Enterprise Solution Architecture

Gartner’s research paper “Enterprise Solution Architecture: An Overview” brings a different and interesting concept. By studying TOGAF we know that enterprise architecture and solution architecture have their own concentration. Enterprise architecture works on a high level and creates architecture building block (ABB), solutions architecture creates solution building block (SBB). ABB is high level and abstractive, ABB is vendor independent, while SBB is an individual solution and a detailed design of a specific solution, SBB is vendor specific.

Enterprise architecture is to create solution space, create an architecture to guide a detailed solution design. As an enterprise architect I have created several solution space or enterprise architecture. Our job is to gather business requirements, working together from data, application and technology perspective to create an architecture to address business concerns and needs. Output of our work is to produce architecture definition documents (ADD), a blueprint and transformation road map. We continue to work with solution architects to design a detailed solution. The output of solution architecture is to create solution definition document (SDD). SDD includes a detailed description of the solution, implementation and operation details as well.
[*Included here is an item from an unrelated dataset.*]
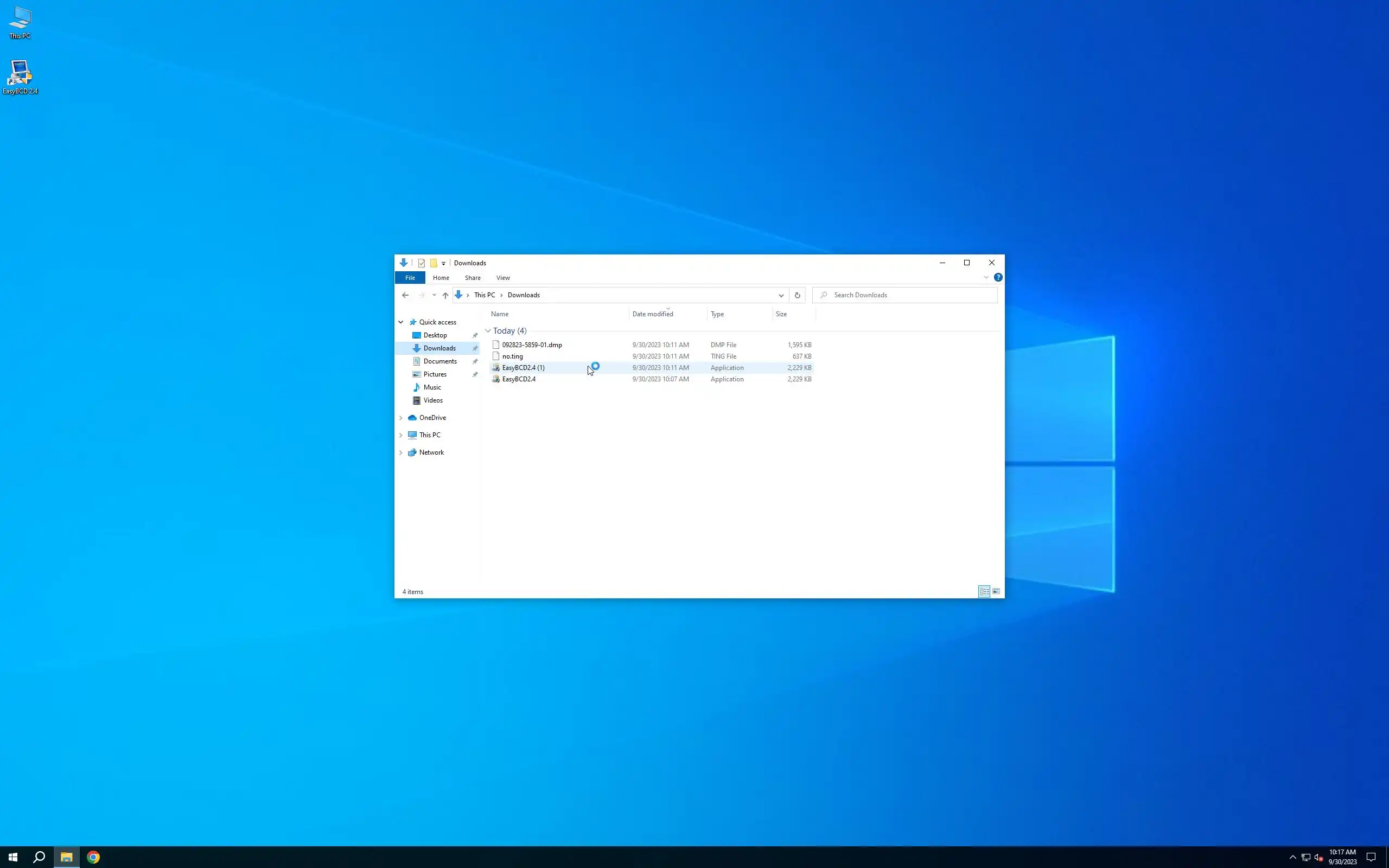Click the Back navigation arrow
Screen dimensions: 1389x868
(x=405, y=295)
As pointed out by Gartner “A solution is an implemented system that solves a business problem. A solution is much more than any application software it may incorporate: It includes infrastructure, people and any other aspects necessary for a business problem to be solved. A solution is delivered to the enterprise, and then altered, upgraded or retired through change projects. Each solution has its own separate solution architecture — that is, the description of how it is built and the capabilities it provides.”

Now it comes an Enterprise Solution Architecture. This concept addresses concerns what Gartner described as key findings in the article.
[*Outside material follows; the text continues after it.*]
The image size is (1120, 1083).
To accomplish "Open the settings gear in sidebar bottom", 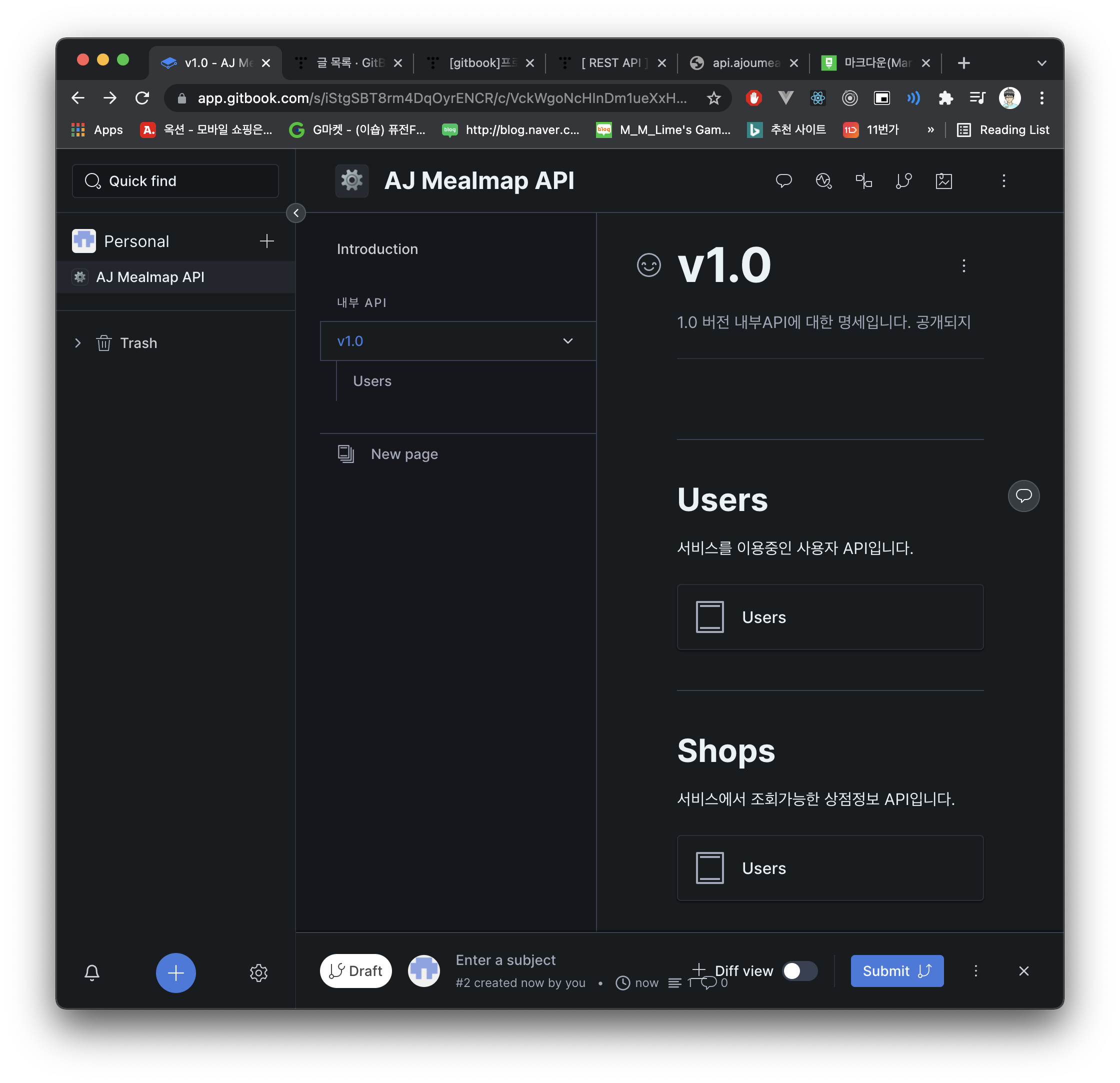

·       Many EA teams struggle to define the relationship of their EA deliverables and guidance to individual solutions and solution delivery projects, as well as portfolio management.
·       ESA provides that link, yet this is typically the least understood and least mature aspect of EA.
·       EA must provide or directly support project-centric solution architecture work.

“An ESA describes how all the separate EA viewpoints come together or are integrated into implemented systems or solutions. It includes each individual solution architecture, separately defined. The ESA defines how different views are leveraged within each individual solution and within whole sets or portfolios of solutions. It also includes repeatable rules for how to implement solutions in more repeatable or reusable ways — such as solution patterns, which leverage patterns and other models within separate viewpoints.”
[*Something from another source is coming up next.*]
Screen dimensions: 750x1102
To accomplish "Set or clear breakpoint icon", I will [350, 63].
ESA is composed of requirements, principles and models, but in the case of the ESA, these artifacts guide enterprise architects and solution architects in composing and reconciling the artifacts found in the independently developed viewpoints.


Often time different domains within enterprise architecture organization work on their own architecture and look at their own viewpoint, different architecture work are not truly integrated and linked. More or less each architecture or solution space is to address an individual business problem rather to address business challenge as a whole, some sort of separation and isolation exist within EA domains. ESA concept is useful to consolidate and unify architecture definition from different architecture domains to create an integrated and reusable architecture for the organization.